A: (William Geese) What was particularly exciting about these findings is that in KRAS-mutant lung adenocarcinoma, STK11 represents a common driver of primary resistance to immune checkpoint inhibitor therapy. This provides the framework to investigate the mechanisms underlying primary resistance associated with this genomic abnormality, ultimately helping to inform on novel combinations/treatment modalities in the future to address this difficult-to-treat population of patients.

A: (Daniel Shin and Antoni Ribas) These were the first evidence of genetic alterations that led to primary resistance to checkpoint blockade immunotherapy. They are rare, but their discovery provided an important clue to understand that the interferon-gamma signaling pathway is critically involved in response and resistance to immune checkpoint blockade therapy. Our functional analyses to study the effects of the JAK1 or JAK2 genetic loss provided evidence that they are the consequence of an immuno-editing process to inhibit interferon-gamma signaling in cancer cells.

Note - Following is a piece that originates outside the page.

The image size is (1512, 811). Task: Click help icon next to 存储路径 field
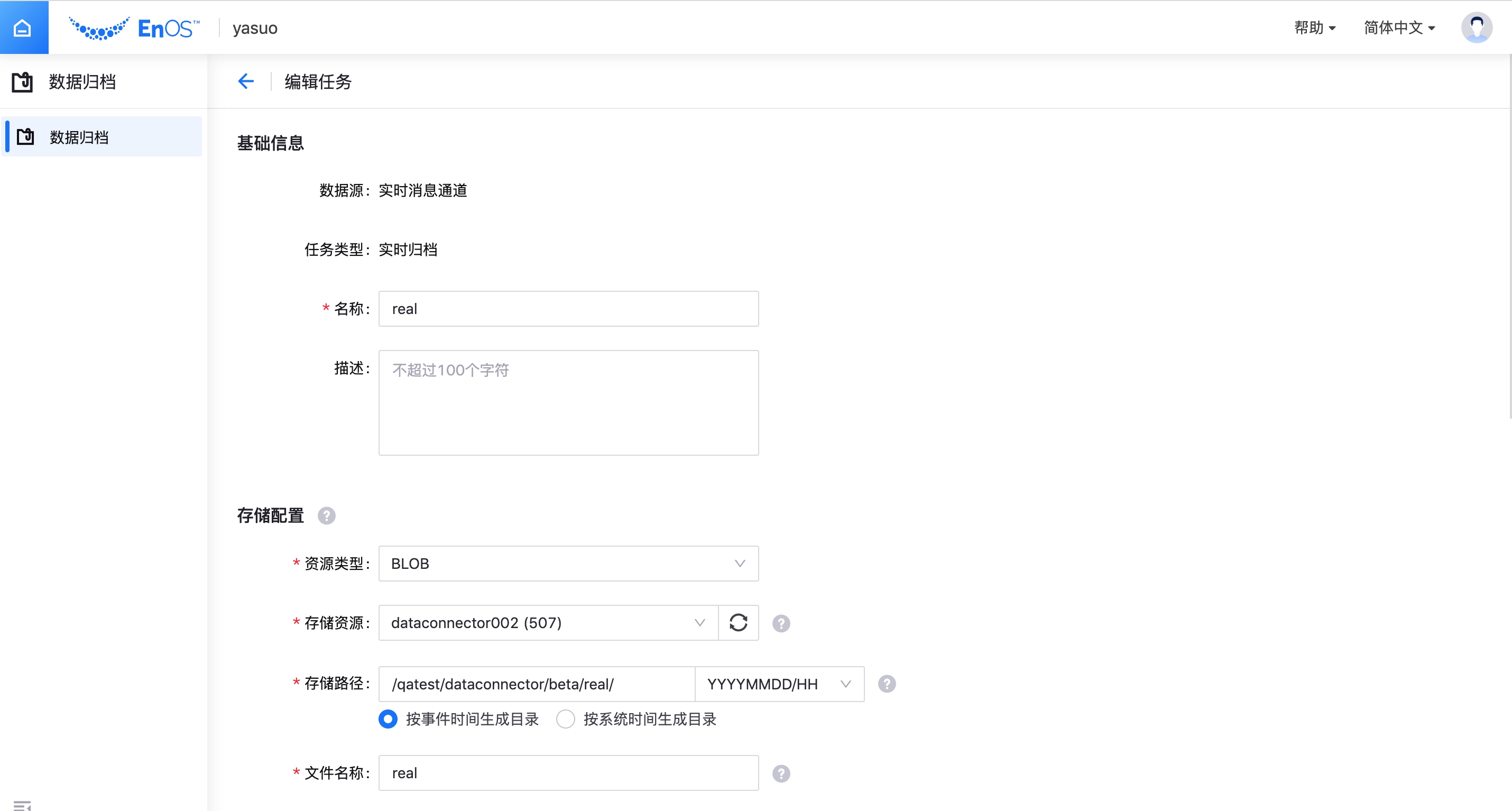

A: (Ferdinandos Skoulidis and John Heymach) This work’s most enduring impact has been the elucidation of co-mutations as modifiers of the biology and therapeutic response of KRAS-mutant lung adenocarcinoma and the identification of inactivating STK11 somatic mutations as a major genomic driver of primary resistance to immunotherapy with PD-1/PD-L1 inhibitors. Emerging evidence that STK11 and KEAP1 alterations may also shape clinical outcomes with KRAS^G12C inhibitors further underscores their significance for the future development of precision therapeutic strategies for KRAS-mutant non-small cell lung cancer.

A: (Danielle Greenawalt) Deeper understanding of the role of concomitant mutations in STK11 and KRAS in response to immune checkpoint inhibitors has allowed the field to pursue combinations, novel therapies and ensure that we are delivering the right treatments for patient benefit.

A: (William Geese) This study established the clinical relevance of STK11 on immune checkpoint inhibitor efficacy and provided further evidence for the importance of genomic profiling above and beyond traditional biomarkers of immune checkpoint inhibitor efficacy (e.g. PD-L1 status, tumor mutation burden) to inform treatment outcomes in KRAS-mutant lung adenocarcinoma.

A: (Daniel Shin and Antoni Ribas) Our study demonstrated the significant role of tumor interferon-gamma signaling to mediate immunotherapy response. The understanding that interferon signaling in the tumor microenvironment is required for response to cancer immunotherapy allowed postulating that combination therapies that increase tumor interferon signaling may overcome immune resistance, and such approaches are being tested in preclinical models and in clinical trials in humans.